I don’t think the lack of an earth-shattering ka-FOOM changes much of the logic of FAI. Smart enough to take over the world is enough to make human existence way better, or end it entirely.
It’s quite tricky to ensure that your superintelligent AI does anything like what you wanted it to. I don’t share the intuition that creating a “homeostasis” AI is any easier than an FAI. I think one move Eliezer is making in his “Creating Friendly AI” strategy is to minimize the goals you’re trying to give the machine; just CEV.
I think this makes apparent what a good CEV seeker needs anyway; some sense of restraint when CEV can’t be reliably extrapolated in one giant step. It’s less than certain that even a full FOOM AI could reliably extrapolate to some final most-preferred world state.
I’d like to see a program where humanity actually chooses its own future; we skip the extrapolation and just use CV repeatedly; let people live out their own extrapolation.
Does just CV work all right? I don’t know, but it might. Sure, Palestinians want to kill Israelis and vice versa; but they both want to NOT be killed way more than they want to kill, and most other folks don’t want to see either of them killed.
Or perhaps we need a much more cautious, “OK, let’s vote on improvements, but they can’t kill anybody and benefits have to be available to everyone...” policy for the central guide of AI.
CEV is a well thought out proposal (perhaps the only one—counterexamples?), but we need more ideas in the realm of AI motivation/ethics systems. Particularly, ways to get from a practical AI with goals like “design neat products for GiantCo” or “obey orders from my commanding officer” to ensure that they don’t ruin everything if they start to self-improve. Not everyone is going to want to give their AI CEV as its central goal, at least not until it’s clear it can/will self improve, at which point it’s probably too late.
I don’t share the intuition that creating a “homeostasis” AI is any easier than an FAI.
While CEV is an admirably limited goal compared to the goal of immediately bringing about paradise, it still allows the AI to potentially intervene in billions of people’s lives. Even if the CEV is muddled enough that the AI wouldn’t actually change much for the typical person, the AI is still being asked to ‘check’ to see what it’s supposed to do to everyone. The AI has to have some instructions that give it the power to redistribute most of the Earth’s natural resources, because it’s possible that the CEV would clearly and immediately call for some major reforms. With that power comes the chance that the power could be used unwisely, which requires tremendously intricate, well-tested, and redundant safeguards.
By contrast, a homeostasis or shield AI would never contemplate affecting billions of people; it would only be ‘checking’ to see whether a few thousand AI researchers are getting too close.
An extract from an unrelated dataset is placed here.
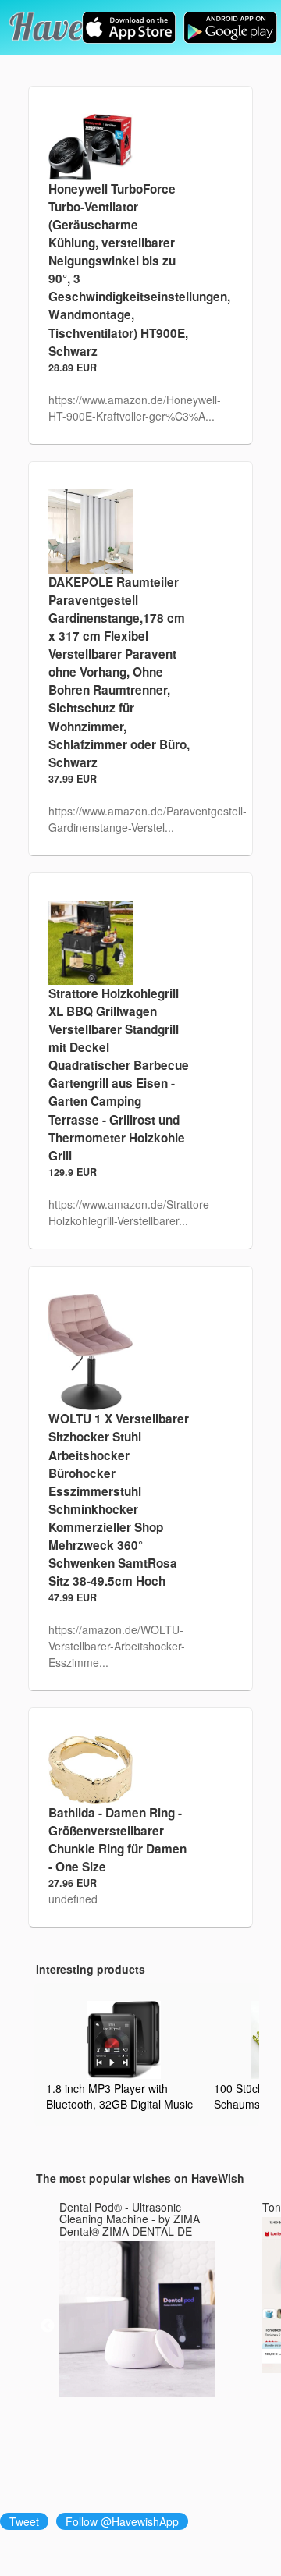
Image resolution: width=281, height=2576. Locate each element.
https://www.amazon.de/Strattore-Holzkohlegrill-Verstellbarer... (130, 1212)
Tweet (24, 2521)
It would only need enough resources to, say, shut off the electricity to a lab now and then, or launch an EMP or thermite weapon. It would be given invariant instructions not to seize control of most of Earth’s natural resources. That means, at least for some levels of risk-tolerance, that it doesn’t need quite as many safeguards, and so it should be easier and faster to design.
Actually, Shield AI can’t be much less intrusive then FAI to require sufficiently simpler safeguards.
It will need worldwide spying network to gather required intel.
It will need global enforcement network to establish its presence in uncooperative nations / terminate AI research.
Given restrictive rules for dealing with humans, its planning/problem solving algorithms will tend to circumvent them, as these rules are direct obstacle to its main goal.
When it will find that humans are weak links in any automated system, we can expect that it will try to fully eliminate its dependence on humans.
So, I’ve read The Hidden Complexity of Wishes, and I think the dangers can be avoided. I don’t want to design a shield AI that minimizes the probability of unfriendly AIs launching—I want to design a shield AI that reduces the probability until either (a) the probability is some low number, like 0.1% per year, or (b) the shield AI has gained control of its quota of one of the thousands of specified resources. Then the shield AI stops.
A “worldwide spying network” could consist of three really good satellites and an decent hacking routine.
A “global enforcement network” need not be in constant effect; its components could be acquired and dismissed as and when needed.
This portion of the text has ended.